• **YOUR INSTRUCTIONS**
Pull out every line from the listing that has the word "Given".

• **DATA SHOWN**
Start of Block

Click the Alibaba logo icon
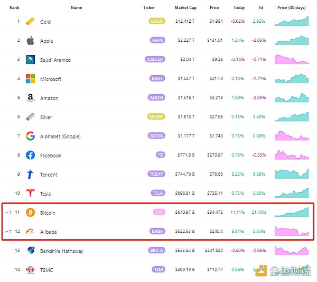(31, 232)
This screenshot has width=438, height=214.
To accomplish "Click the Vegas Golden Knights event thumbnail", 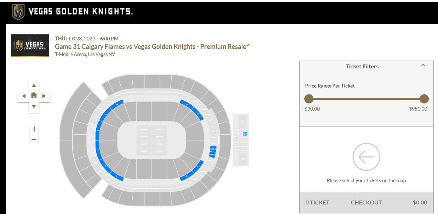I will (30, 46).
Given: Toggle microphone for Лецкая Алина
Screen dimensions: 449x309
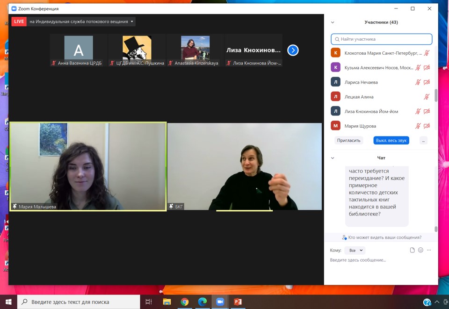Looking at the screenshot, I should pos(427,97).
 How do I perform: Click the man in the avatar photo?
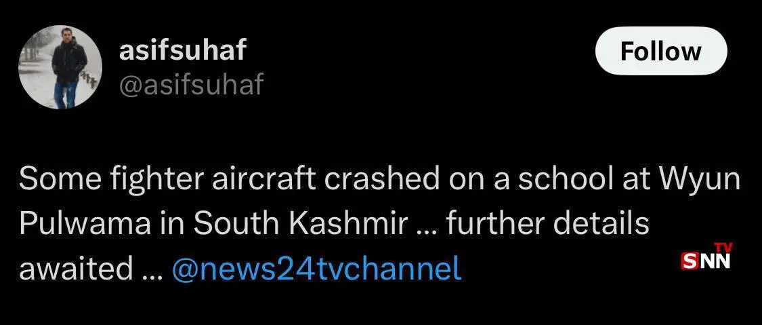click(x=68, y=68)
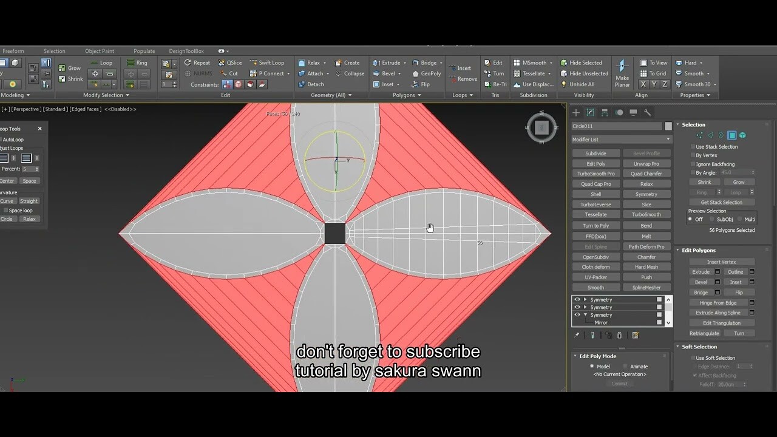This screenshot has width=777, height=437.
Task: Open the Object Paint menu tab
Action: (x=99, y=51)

End of Block
Start of Block

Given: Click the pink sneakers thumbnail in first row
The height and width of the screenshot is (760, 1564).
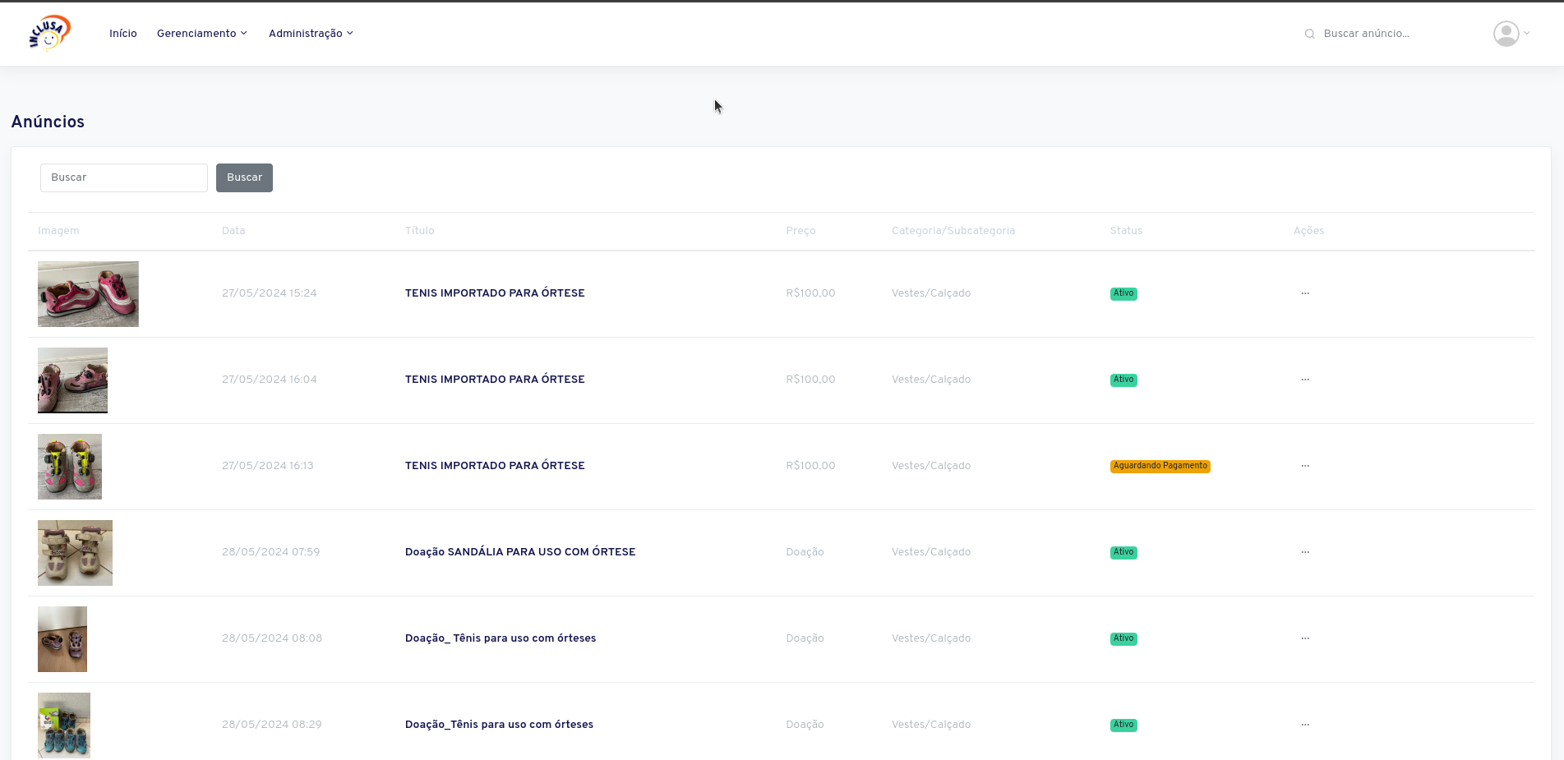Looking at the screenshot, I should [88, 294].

End of Block

• **RESULT OF THE TASK**
Given: Toggle microphone for Лецкая Алина
Given: Click the pink sneakers thumbnail in first row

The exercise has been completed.